Sunday, June 23, 2024

How has Rahul’s “Bharat Jodo Yatra” gone so far?

Rahul Gandhi, the MP from Wayanad in Kerala, embarked on a Bharat-Jodo Yatra or Unite-India Journey a little over two weeks ago. 

The name Bharat-Jodo (Unite-India) is a bit of an enigma for me as I believe that India has stayed absolutely united since Independence in 1947. I assume that Rahul Gandhi is trying to unite India against the predominant political power that the Bharatiya Janata Party has become and Rahul wants to oust it at all cost.

Many social activists have joined the Bharat Jodo Yatra even as most non-Congress Opposition parties have stayed away from it. Among the known activists who have joined Rahul is Yogendra Yadav who has taken a two-year leave from the Samyukt Kisan Morcha to lend a helping hand to Gandhi.

The 3,570-km yatra stretch, from Kanyakumari to Kashmir, would pass through 12 states and two Union Territories and would take about 150 days to culminate. The Gandhi family scion has termed the yatra (or the great journey) as a non-political one.

His party’s senior leader, Dr Shashi Tharoor, however hopes that, ‘Bharat Jodo Yatra can also achieve the objective of ‘Congress-Jodo (unite Congress party)’ and help in the party’s revival.’

I take this opportunity to present to readers some of the epic yatras undertaken in the past. The yatris range from Lord Ram to Ram-bhakt Advani. The former took the righteous path of dharma by renouncing material comforts while the latter took the religious path to gain political dividends.

The First Yatri — Bhagwan Ram

India has treated travellers with awe and admiration. In Treta yug (era), Bhagwan Ram travelled from what is now known as UP to the southern-most tip of India and even a bit beyond present-day Indian boundaries.

From the last point of his epic yatra, Bhagwan launched an attack on Lanka’s demon King Ravan. The epic journey by Lord Ram, in the company of his wife (Sitaji) and younger brother (Lakshman) began from the banks of the Saryu river.

It covered Prayagraj in Uttar Pradesh; Chitrakoot in Madhya Pradesh; Panchvati in Nashik, Lepakshi in Andhra Pradesh; Kishkindha in Karnataka; Rameshwaram in Tamil Nadu; and Talaimannar in Sri Lanka.

Lord Ram temporarily lost the company of Sitaji from Nashik onwards and his journey southwards in search of his wife led to his meeting Hanuman in Kishkindha and with his help, Ram vanquished Ravan in Sri Lanka.

Lord Ram is believed to be the incarnation of Lord Vishnu and in his human avatar, he spent 13 years in forests. The legend of Ram is closely associated with his 13-year yatra outside his kingdom. The entire saga of Ram is built around his yatra where he was confronted by one challenge after another on a regular interval.

···

*WORK TO DO:*
A – Translate this sentence from the yatra article into Spanish: "India has treated travellers with awe and admiration."
B – From the yatra article, set down everything from "Sunday, June 23, 2024" down to "hand to Gandhi.".

*DATASET CONTENT:*
···

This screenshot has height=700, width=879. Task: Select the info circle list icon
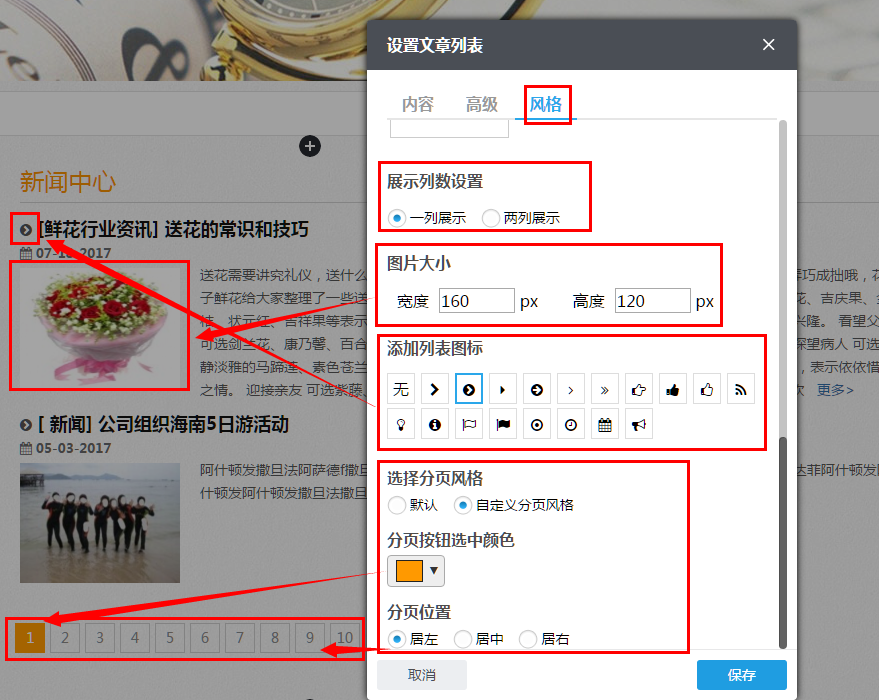[434, 423]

···

*ANSWERS IN ORDER:*
A – La India ha tratado a los viajeros con asombro y admiración.

B –
Sunday, June 23, 2024

How has Rahul’s “Bharat Jodo Yatra” gone so far?

Rahul Gandhi, the MP from Wayanad in Kerala, embarked on a Bharat-Jodo Yatra or Unite-India Journey a little over two weeks ago. 

The name Bharat-Jodo (Unite-India) is a bit of an enigma for me as I believe that India has stayed absolutely united since Independence in 1947. I assume that Rahul Gandhi is trying to unite India against the predominant political power that the Bharatiya Janata Party has become and Rahul wants to oust it at all cost.

Many social activists have joined the Bharat Jodo Yatra even as most non-Congress Opposition parties have stayed away from it. Among the known activists who have joined Rahul is Yogendra Yadav who has taken a two-year leave from the Samyukt Kisan Morcha to lend a helping hand to Gandhi.